In this section, you will create a Jira a project that the Teleport plugin can modify when a Teleport user creates or updates an Access Request. The plugin then uses the Jira webhook to monitor the state of the board and respond to any changes in the tickets it creates.

### Create a project for managing Access Requests

In Jira, find the top navigation bar and click **Projects** -> **Create project**. Select **Kanban** for the template, then **Use template**. Click **Select a company-managed project**.

You'll see a screen where you can enter a name for your project. In this guide, we assume that your project is called "Teleport Access Requests", which receives the key `TAR` by default.

Make sure "Connect repositories, documents, and more" is unset, then click **Create project**.

In the three-dots menu on the upper right of your new board, click **Board settings**, then click **Columns**. Edit the statuses in your board so it contains the following four:

1. Pending
2. Approved
3. Denied
4. Expired

Create a column with the same name as each status. The result should be the following:

![Jira board setup](/docs/assets/images/board-setup-1a96ce1badd54771bba6b58723a1125f.png)

---

WARNING

If your project board does not contain these (and only these) columns, each with a status of the same name, the Jira Access Request plugin will behave in unexpected ways. Remove all other columns and statuses.

---

Click **Back to board** to review your changes.
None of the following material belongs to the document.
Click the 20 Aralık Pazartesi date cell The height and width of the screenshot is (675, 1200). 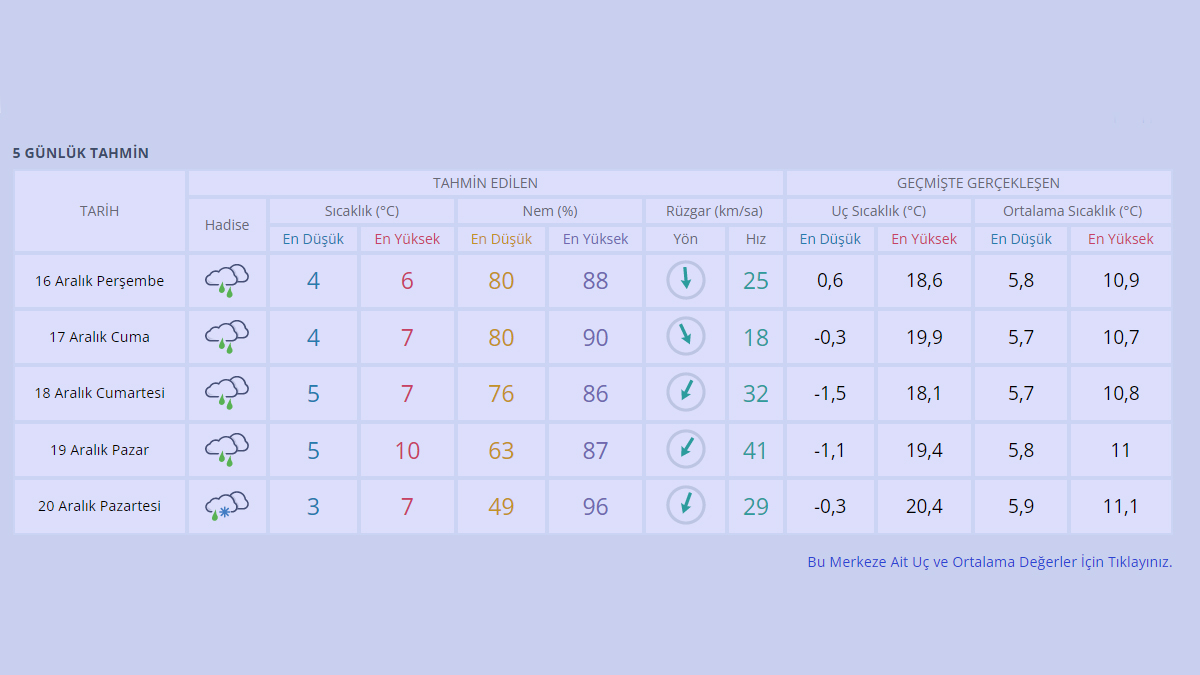tap(99, 506)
### Retrieve your Jira API token

Obtain an API token that the Access Request plugin uses to make changes to your Jira project. Click the gear menu at the upper right of the screen, then click **Atlassian account settings**. Click **Security** > **Create and manage API tokens** > **Create API token**.
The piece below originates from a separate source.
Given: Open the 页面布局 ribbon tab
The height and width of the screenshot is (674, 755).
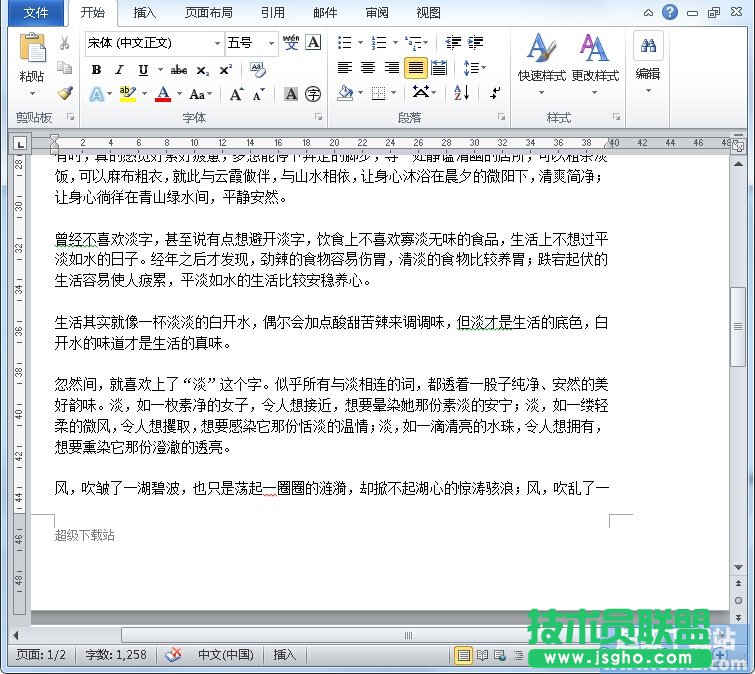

Choose any label and click **Copy**. Paste the API token into a convenient location (e.g., a password manager or local text document) so you can use it later in this guide when you configure the Jira plugin.

### Set up a Jira webhook

Now that you have generated an API key that the Teleport Jira plugin uses to manage your project, enable Jira to notify the Teleport Jira plugin when your project is updated by creating a webhook.

Return to Jira. Click the gear menu on the upper right of the screen. Click **System** > **WebHooks** > **Create a WebHook**.

**Executable**

Enter "Teleport Access Request Plugin" in the "Name" field. In the "URL" field, enter the domain name you created for the plugin earlier, plus port `8081`.

**Helm Chart**

Enter "Teleport Access Request Plugin" in the "Name" field. In the "URL" field, enter the domain name you created for the plugin earlier, plus port `443`.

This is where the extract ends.